* Text block *

+ + + + + + +

Mailing List Archive

6509 w/SUP720-3BXL and high CPU load
Hello,

We are seeing on one of our 6509 chassis high CPU load (50-90%). We are not
seeing this on our other chassis and they are all optioned the same. The
one difference is that this chassis is sending traffic on one incoming
10gig interface out to another 6509 where that traffic is destine to hit
its gateway and then out to the internet.

Simple diagram is below.

10G serverB - 6509b - 6509a - asr9000 - internet
10G serverA - 6509a - asr9000 - internet

While I know this is not ideal, it is what it is until B server can get
moved to a different vlan. The issue is that 6509b has got high CPU load of
50-90% while 6509a has CPU load of 4%.

Traffic from server B is about 4.8G and traffic from server B is about 5G.

+ + + + + + +

* Source material *
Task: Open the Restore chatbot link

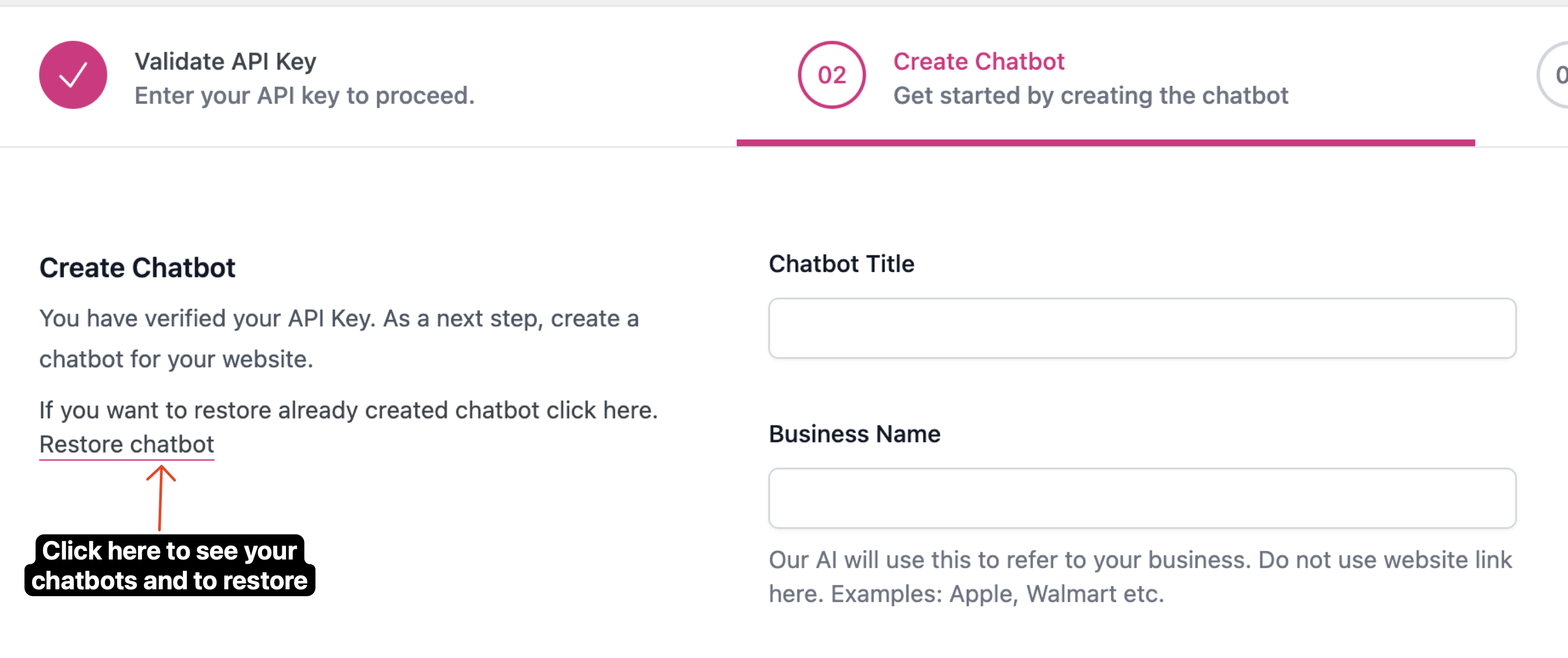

+ + + + + + +

* Problems and tasks *
a: Decide whether each statement agrees with the mailing list post on the 6509 CPU load. (i) The chassis with the high CPU load is optioned differently from the other chassis. (ii) The CPU load on 6509a is 4%. (iii) Server B has already been moved to a different vlan.
b: Reproduce the mailing list post on the 6509 CPU load, starting with "10G serverB - 6509b" and going on through "load of 4%.".

* Task-by-task results *
a:
(i) No: "they are all optioned the same."
(ii) Yes: "while 6509a has CPU load of 4%."
(iii) No: "until B server can get moved to a different vlan."

b:
10G serverB - 6509b - 6509a - asr9000 - internet
10G serverA - 6509a - asr9000 - internet

While I know this is not ideal, it is what it is until B server can get
moved to a different vlan. The issue is that 6509b has got high CPU load of
50-90% while 6509a has CPU load of 4%.